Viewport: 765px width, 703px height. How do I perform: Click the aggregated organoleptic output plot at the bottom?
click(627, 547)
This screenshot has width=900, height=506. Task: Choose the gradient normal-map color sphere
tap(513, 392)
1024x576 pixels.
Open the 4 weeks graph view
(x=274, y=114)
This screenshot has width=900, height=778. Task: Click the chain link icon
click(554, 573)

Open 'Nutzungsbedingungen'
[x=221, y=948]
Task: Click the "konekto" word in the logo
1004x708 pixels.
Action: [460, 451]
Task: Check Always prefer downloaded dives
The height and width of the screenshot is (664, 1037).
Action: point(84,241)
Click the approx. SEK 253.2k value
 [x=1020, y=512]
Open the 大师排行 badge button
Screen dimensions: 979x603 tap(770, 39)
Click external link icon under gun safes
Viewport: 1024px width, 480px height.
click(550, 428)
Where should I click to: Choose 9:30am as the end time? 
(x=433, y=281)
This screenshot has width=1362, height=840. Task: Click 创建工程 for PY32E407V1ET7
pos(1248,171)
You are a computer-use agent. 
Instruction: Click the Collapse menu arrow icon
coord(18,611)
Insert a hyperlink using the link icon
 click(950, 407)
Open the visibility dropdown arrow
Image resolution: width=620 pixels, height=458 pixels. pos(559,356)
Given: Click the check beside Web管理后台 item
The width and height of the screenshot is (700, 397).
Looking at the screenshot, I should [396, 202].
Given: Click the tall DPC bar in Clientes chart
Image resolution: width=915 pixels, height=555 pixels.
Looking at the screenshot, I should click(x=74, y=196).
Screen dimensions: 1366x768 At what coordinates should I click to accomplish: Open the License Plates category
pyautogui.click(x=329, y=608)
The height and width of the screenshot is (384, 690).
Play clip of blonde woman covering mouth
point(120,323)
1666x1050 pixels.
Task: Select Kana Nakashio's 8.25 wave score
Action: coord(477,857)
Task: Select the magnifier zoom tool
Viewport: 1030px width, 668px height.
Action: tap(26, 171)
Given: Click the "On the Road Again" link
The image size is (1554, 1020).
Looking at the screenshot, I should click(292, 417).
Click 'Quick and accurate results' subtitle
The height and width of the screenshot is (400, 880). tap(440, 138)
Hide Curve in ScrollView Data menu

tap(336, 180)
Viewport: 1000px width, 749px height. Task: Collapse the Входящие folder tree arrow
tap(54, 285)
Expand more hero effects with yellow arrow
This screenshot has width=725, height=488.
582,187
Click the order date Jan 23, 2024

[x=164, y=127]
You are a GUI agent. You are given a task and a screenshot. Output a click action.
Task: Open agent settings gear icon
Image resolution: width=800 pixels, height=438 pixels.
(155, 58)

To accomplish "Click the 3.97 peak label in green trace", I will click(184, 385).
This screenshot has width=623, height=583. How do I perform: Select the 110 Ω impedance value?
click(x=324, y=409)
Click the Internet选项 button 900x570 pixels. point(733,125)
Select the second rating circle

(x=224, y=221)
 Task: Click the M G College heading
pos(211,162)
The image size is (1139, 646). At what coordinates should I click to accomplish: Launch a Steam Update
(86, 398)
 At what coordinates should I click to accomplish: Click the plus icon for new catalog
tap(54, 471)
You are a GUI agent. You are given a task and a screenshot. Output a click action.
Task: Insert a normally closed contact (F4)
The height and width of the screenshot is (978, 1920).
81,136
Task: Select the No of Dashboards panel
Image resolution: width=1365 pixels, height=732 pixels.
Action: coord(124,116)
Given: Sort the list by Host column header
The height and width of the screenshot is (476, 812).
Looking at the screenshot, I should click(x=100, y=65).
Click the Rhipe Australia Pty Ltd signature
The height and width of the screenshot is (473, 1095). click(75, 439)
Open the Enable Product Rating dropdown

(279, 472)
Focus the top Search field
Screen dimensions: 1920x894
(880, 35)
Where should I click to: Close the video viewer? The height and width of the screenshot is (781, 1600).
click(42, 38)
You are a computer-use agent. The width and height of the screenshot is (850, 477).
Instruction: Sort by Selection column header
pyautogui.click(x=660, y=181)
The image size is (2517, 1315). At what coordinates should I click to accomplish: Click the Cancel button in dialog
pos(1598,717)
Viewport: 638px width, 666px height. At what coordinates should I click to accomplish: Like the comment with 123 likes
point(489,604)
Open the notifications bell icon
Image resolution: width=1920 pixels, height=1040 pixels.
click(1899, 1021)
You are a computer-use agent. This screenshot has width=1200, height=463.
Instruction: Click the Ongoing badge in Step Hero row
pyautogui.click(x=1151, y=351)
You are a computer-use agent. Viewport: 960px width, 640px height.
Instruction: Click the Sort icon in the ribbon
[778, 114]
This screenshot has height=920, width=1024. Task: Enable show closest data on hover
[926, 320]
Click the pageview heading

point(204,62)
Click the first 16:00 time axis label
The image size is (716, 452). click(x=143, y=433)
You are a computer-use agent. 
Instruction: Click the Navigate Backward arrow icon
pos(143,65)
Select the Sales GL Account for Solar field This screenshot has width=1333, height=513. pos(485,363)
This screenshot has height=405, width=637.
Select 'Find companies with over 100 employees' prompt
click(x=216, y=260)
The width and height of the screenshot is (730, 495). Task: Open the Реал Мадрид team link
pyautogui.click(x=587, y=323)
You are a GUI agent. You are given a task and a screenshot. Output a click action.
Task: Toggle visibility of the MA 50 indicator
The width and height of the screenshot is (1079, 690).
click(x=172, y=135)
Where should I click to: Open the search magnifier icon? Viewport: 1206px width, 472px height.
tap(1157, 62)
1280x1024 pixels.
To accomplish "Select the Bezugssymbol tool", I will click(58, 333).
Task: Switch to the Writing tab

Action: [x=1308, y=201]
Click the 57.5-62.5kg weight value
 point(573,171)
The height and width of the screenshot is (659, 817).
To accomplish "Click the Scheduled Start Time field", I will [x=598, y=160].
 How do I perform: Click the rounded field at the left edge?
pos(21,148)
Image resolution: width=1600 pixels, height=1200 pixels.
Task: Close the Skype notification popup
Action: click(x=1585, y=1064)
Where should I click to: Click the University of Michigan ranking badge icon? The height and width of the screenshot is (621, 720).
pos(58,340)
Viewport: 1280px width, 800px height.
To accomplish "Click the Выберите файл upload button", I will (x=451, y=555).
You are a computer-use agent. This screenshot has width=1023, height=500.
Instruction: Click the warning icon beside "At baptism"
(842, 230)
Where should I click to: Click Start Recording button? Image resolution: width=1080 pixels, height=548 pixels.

******

Activity:
Where the listing above has a line with "Instruction: Click the Navigate", start there, and output every line exactly through the line with "The height and width of the screenshot is (659, 817).", which is also included.

Output for this exercise:
Instruction: Click the Navigate Backward arrow icon
pos(143,65)
Select the Sales GL Account for Solar field This screenshot has width=1333, height=513. pos(485,363)
This screenshot has height=405, width=637.
Select 'Find companies with over 100 employees' prompt
click(x=216, y=260)
The width and height of the screenshot is (730, 495). Task: Open the Реал Мадрид team link
pyautogui.click(x=587, y=323)
You are a GUI agent. You are given a task and a screenshot. Output a click action.
Task: Toggle visibility of the MA 50 indicator
The width and height of the screenshot is (1079, 690).
click(x=172, y=135)
Where should I click to: Open the search magnifier icon? Viewport: 1206px width, 472px height.
tap(1157, 62)
1280x1024 pixels.
To accomplish "Select the Bezugssymbol tool", I will click(58, 333).
Task: Switch to the Writing tab

Action: [x=1308, y=201]
Click the 57.5-62.5kg weight value
 point(573,171)
The height and width of the screenshot is (659, 817).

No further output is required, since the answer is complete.